_WHAT THE TASK ASKS_.
From the first line to the last, repeat the data below exactly.

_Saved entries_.
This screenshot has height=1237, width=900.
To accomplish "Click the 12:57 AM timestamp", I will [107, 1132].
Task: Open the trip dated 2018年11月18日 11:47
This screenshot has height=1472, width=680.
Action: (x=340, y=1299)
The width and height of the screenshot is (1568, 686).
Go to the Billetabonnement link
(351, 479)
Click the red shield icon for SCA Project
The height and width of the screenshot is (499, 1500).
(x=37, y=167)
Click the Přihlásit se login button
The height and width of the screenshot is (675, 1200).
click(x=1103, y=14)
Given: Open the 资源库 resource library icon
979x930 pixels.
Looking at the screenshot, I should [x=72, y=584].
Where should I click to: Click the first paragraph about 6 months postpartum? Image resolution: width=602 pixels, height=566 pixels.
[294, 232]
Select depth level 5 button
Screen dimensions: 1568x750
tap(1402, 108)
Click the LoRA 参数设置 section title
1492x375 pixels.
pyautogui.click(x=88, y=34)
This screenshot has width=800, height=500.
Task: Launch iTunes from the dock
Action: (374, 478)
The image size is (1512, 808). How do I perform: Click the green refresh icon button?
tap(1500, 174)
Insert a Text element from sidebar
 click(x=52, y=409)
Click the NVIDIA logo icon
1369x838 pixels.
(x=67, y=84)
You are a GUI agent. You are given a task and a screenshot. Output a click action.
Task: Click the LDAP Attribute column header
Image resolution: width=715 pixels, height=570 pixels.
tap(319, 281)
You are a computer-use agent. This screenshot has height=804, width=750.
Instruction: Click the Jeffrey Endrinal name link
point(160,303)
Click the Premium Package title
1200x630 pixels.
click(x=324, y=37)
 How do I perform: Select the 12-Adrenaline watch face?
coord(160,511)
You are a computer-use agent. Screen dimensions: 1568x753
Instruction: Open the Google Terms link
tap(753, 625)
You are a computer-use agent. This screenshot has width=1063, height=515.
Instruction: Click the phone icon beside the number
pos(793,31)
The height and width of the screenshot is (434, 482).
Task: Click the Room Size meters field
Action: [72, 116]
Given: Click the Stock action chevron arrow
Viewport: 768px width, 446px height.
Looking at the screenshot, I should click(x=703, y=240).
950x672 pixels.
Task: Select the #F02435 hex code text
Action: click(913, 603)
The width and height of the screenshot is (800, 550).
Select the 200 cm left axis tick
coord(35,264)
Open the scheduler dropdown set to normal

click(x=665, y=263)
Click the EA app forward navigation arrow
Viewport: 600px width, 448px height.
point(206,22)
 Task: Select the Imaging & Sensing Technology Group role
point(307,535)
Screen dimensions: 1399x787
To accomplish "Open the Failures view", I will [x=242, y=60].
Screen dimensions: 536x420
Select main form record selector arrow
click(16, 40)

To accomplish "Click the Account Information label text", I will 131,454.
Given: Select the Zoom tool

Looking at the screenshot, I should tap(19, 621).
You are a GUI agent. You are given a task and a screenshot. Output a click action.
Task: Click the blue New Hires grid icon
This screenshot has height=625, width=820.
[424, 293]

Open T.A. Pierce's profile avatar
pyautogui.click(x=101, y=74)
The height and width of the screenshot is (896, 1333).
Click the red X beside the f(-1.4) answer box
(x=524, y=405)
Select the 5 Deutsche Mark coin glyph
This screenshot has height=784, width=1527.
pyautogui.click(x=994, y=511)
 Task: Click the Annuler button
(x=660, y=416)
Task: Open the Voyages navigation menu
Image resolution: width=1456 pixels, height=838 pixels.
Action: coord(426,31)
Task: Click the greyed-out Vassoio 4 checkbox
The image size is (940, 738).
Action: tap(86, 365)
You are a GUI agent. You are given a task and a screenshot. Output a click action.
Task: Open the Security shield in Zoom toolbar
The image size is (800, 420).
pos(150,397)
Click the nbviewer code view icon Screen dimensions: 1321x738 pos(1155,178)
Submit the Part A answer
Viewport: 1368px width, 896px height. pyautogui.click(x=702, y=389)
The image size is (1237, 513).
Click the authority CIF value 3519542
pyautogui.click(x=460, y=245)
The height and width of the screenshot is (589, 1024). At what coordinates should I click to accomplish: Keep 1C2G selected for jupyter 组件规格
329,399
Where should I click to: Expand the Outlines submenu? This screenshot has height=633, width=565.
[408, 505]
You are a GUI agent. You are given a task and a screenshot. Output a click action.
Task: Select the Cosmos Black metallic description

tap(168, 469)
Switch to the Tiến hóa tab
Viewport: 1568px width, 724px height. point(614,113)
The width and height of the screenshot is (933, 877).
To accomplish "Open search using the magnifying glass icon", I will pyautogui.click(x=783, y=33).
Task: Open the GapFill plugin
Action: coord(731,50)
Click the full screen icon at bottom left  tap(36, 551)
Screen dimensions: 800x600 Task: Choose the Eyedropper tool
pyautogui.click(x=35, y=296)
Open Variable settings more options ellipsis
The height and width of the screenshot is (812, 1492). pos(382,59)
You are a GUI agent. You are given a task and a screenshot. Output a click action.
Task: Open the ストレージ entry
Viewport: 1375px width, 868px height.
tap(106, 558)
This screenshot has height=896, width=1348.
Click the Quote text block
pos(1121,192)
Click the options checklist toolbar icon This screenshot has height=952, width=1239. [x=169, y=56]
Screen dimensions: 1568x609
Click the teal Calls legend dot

_OUTPUT_.
This screenshot has height=1237, width=900.
To accomplish "Click the 12:57 AM timestamp", I will [107, 1132].
Task: Open the trip dated 2018年11月18日 11:47
This screenshot has height=1472, width=680.
Action: (x=340, y=1299)
The width and height of the screenshot is (1568, 686).
Go to the Billetabonnement link
(351, 479)
Click the red shield icon for SCA Project
The height and width of the screenshot is (499, 1500).
(x=37, y=167)
Click the Přihlásit se login button
The height and width of the screenshot is (675, 1200).
click(x=1103, y=14)
Given: Open the 资源库 resource library icon
979x930 pixels.
Looking at the screenshot, I should [x=72, y=584].
Where should I click to: Click the first paragraph about 6 months postpartum? Image resolution: width=602 pixels, height=566 pixels.
[294, 232]
Select depth level 5 button
Screen dimensions: 1568x750
tap(1402, 108)
Click the LoRA 参数设置 section title
1492x375 pixels.
pyautogui.click(x=88, y=34)
This screenshot has width=800, height=500.
Task: Launch iTunes from the dock
Action: (374, 478)
The image size is (1512, 808). How do I perform: Click the green refresh icon button?
tap(1500, 174)
Insert a Text element from sidebar
 click(x=52, y=409)
Click the NVIDIA logo icon
1369x838 pixels.
(x=67, y=84)
You are a GUI agent. You are given a task and a screenshot. Output a click action.
Task: Click the LDAP Attribute column header
Image resolution: width=715 pixels, height=570 pixels.
tap(319, 281)
You are a computer-use agent. This screenshot has height=804, width=750.
Instruction: Click the Jeffrey Endrinal name link
point(160,303)
Click the Premium Package title
1200x630 pixels.
click(x=324, y=37)
 How do I perform: Select the 12-Adrenaline watch face?
coord(160,511)
You are a computer-use agent. Screen dimensions: 1568x753
Instruction: Open the Google Terms link
tap(753, 625)
You are a computer-use agent. This screenshot has width=1063, height=515.
Instruction: Click the phone icon beside the number
pos(793,31)
The height and width of the screenshot is (434, 482).
Task: Click the Room Size meters field
Action: [72, 116]
Given: Click the Stock action chevron arrow
Viewport: 768px width, 446px height.
Looking at the screenshot, I should click(x=703, y=240).
950x672 pixels.
Task: Select the #F02435 hex code text
Action: click(913, 603)
The width and height of the screenshot is (800, 550).
Select the 200 cm left axis tick
coord(35,264)
Open the scheduler dropdown set to normal

click(x=665, y=263)
Click the EA app forward navigation arrow
Viewport: 600px width, 448px height.
point(206,22)
 Task: Select the Imaging & Sensing Technology Group role
point(307,535)
Screen dimensions: 1399x787
To accomplish "Open the Failures view", I will [x=242, y=60].
Screen dimensions: 536x420
Select main form record selector arrow
click(16, 40)

To accomplish "Click the Account Information label text", I will 131,454.
Given: Select the Zoom tool

Looking at the screenshot, I should tap(19, 621).
You are a GUI agent. You are given a task and a screenshot. Output a click action.
Task: Click the blue New Hires grid icon
This screenshot has height=625, width=820.
[424, 293]

Open T.A. Pierce's profile avatar
pyautogui.click(x=101, y=74)
The height and width of the screenshot is (896, 1333).
Click the red X beside the f(-1.4) answer box
(x=524, y=405)
Select the 5 Deutsche Mark coin glyph
This screenshot has height=784, width=1527.
pyautogui.click(x=994, y=511)
 Task: Click the Annuler button
(x=660, y=416)
Task: Open the Voyages navigation menu
Image resolution: width=1456 pixels, height=838 pixels.
Action: coord(426,31)
Task: Click the greyed-out Vassoio 4 checkbox
The image size is (940, 738).
Action: tap(86, 365)
You are a GUI agent. You are given a task and a screenshot. Output a click action.
Task: Open the Security shield in Zoom toolbar
The image size is (800, 420).
pos(150,397)
Click the nbviewer code view icon Screen dimensions: 1321x738 pos(1155,178)
Submit the Part A answer
Viewport: 1368px width, 896px height. pyautogui.click(x=702, y=389)
The image size is (1237, 513).
Click the authority CIF value 3519542
pyautogui.click(x=460, y=245)
The height and width of the screenshot is (589, 1024). At what coordinates should I click to accomplish: Keep 1C2G selected for jupyter 组件规格
329,399
Where should I click to: Expand the Outlines submenu? This screenshot has height=633, width=565.
[408, 505]
You are a GUI agent. You are given a task and a screenshot. Output a click action.
Task: Select the Cosmos Black metallic description

tap(168, 469)
Switch to the Tiến hóa tab
Viewport: 1568px width, 724px height. point(614,113)
The width and height of the screenshot is (933, 877).
To accomplish "Open search using the magnifying glass icon", I will pyautogui.click(x=783, y=33).
Task: Open the GapFill plugin
Action: coord(731,50)
Click the full screen icon at bottom left  tap(36, 551)
Screen dimensions: 800x600 Task: Choose the Eyedropper tool
pyautogui.click(x=35, y=296)
Open Variable settings more options ellipsis
The height and width of the screenshot is (812, 1492). pos(382,59)
You are a GUI agent. You are given a task and a screenshot. Output a click action.
Task: Open the ストレージ entry
Viewport: 1375px width, 868px height.
tap(106, 558)
This screenshot has height=896, width=1348.
Click the Quote text block
pos(1121,192)
Click the options checklist toolbar icon This screenshot has height=952, width=1239. [x=169, y=56]
Screen dimensions: 1568x609
Click the teal Calls legend dot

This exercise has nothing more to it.